À la différence des autres gavottes, l’unité de base dans la chaîne de danse est le couple : l’homme tient sa cavalière par la main, le bras droit sur le bras gauche de la cavalière, mais elle tient le cavalier suivant, bras ballants, par le majeur ou l’index [ill. 10]. La subdivision intervient aux sur les temps 3 et 4. La caractéristique de la gavotte Pourlet est le « décrotté », effectué par les hommes uniquement et qui est en fait un saut vertical au 8e temps.
• Le laridé-gavotte de Pontivy
Le terroir de cette danse est composé de treize communes situées autour de Pontivy, dans le centre-nord du Morbihan. Le laridé-simple, bien que n’utilisant pas le terme de « gavotte » dans sa dénomination, appartient à la famille des gavottes. La danse s’exécute en ronde fermée [ill. 11]. Si la danse est « rebondissante », les pieds se soulèvent à peine. Les mouvements et le déplacement latéral sont de faible ampleur.
• La gavotte dite « Glazig »
Le territoire « Glazig » regroupe 29 communes autour de la ville de Quimper dans le Sud- Finistère. Cette gavotte est composée d’une ronde de gavotte, d’un bal puis d’une seconde ronde gavotte. Elle inclut, depuis la fin du XIXe siècle, un « Bal à deux » et un jabadao pour aboutir à la forme qu’on lui connaît actuellement.
Elle se danse par couple et en cortège [ill. 12], les hommes à gauche de leur cavalière. Les deux moments forts de la danse sont l’impulsion du temps 1, le retombé du temps 2 et le croisé du temps 5.

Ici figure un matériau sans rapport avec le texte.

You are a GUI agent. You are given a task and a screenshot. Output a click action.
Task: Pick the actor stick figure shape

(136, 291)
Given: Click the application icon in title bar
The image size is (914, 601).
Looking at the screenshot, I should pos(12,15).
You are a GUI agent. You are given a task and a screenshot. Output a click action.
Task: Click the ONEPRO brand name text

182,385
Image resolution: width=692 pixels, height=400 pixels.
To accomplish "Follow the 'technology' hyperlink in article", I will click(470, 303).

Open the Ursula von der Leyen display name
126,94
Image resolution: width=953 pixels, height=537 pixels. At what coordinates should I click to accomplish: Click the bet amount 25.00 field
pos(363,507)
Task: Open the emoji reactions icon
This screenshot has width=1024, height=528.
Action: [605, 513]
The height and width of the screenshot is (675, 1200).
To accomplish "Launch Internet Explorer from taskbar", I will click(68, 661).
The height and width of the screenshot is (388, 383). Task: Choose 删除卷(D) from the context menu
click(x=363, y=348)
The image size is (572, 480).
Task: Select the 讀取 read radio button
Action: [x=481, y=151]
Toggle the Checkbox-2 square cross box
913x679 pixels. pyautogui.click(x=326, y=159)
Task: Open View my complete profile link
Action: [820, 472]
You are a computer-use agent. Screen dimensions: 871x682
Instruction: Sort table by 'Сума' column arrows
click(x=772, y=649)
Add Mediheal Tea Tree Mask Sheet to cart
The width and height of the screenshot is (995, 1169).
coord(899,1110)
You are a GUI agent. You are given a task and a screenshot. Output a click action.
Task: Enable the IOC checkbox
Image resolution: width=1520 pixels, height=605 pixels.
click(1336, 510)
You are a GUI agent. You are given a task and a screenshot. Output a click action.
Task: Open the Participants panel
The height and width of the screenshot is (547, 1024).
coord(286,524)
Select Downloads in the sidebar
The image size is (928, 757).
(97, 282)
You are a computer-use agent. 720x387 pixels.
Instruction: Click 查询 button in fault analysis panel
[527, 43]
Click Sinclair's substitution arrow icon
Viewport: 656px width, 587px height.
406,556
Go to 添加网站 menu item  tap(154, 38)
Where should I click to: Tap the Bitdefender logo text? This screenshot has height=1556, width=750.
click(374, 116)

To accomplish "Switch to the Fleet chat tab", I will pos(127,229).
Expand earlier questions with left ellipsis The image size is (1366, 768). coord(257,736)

Le « bal à deux » comme le « bal à quatre » se compose également d’une balade sur 16 temps. Le jabadao, lui, se réalise en rond formé de 4 couples, d’une balade et d’une série de figures.
• La gavotte Bigouden
Cette gavotte tire son nom du pays Bigouden, terroir situé au sud-ouest du département du Finistère, autour de Pont-l’Abbé. À l’instar des pratiques du pays Glazig, il s’agit d’une gavotte en cortège formé de couples de danseurs [ill. 13]. La suite de danses est ainsi composée : une gavotte, un bal à deux, un bal à quatre, un bal à huit et un jabadao. La subdivision se fait sur les temps 3 et 4. Le pas de progression est glissant. La chorégraphie de la danse inclut un salut des danseurs entre eux.
• La gavotte de l’Aven
L’Aven est un terroir du sud-est du département du Finistère. Sa ville-centre est Pont-Aven, les régions de Concarneau et Rosporden font partie de ce terroir. Cette gavotte connaît un nombre significatif de variantes locales. À l’instar des suites de gavottes dites glazig du pays de Quimper ou du pays Bigouden, la suite de danses du pays de l’Aven est composée de la gavotte proprement dite, d’un bal à deux, d’un bal à quatre, d’un bal à huit et d’un jabadao. Dans cette gavotte en chaîne ouverte [ill. 14], formée de quadrettes, deux couples se regroupent pour former une quadrette en chaîne. Le cavalier de tête mène la quadrette, sa cavalière est à sa droite, elle est suivie par la seconde cavalière, le second cavalier occupe la dernière place. La subdivision intervient aux temps 3 et 4.
• La gavotte du Cap
C’est la gavotte que l’on trouve dans le pays du cap Sizun, pointe située au sud-ouest du département du Finistère, dont la ville centre est Pont-Croix. Comme les autres formes de gavottes du Sud-Finistère, elle se danse par couple, en cortège, les hommes à gauche de leurs cavalières [ill. 15]. Elle alterne deux figures : sur la première, les deux partenaires se tournent l’un vers l’autre aux temps 3 et 4, puis font un tour et quart sur eux-mêmes vers l’extérieur ; pour la deuxième figure, seule la cavalière tourne sur elle-même, sur la gauche, sous le bras de l’homme sur les temps 5 à 8.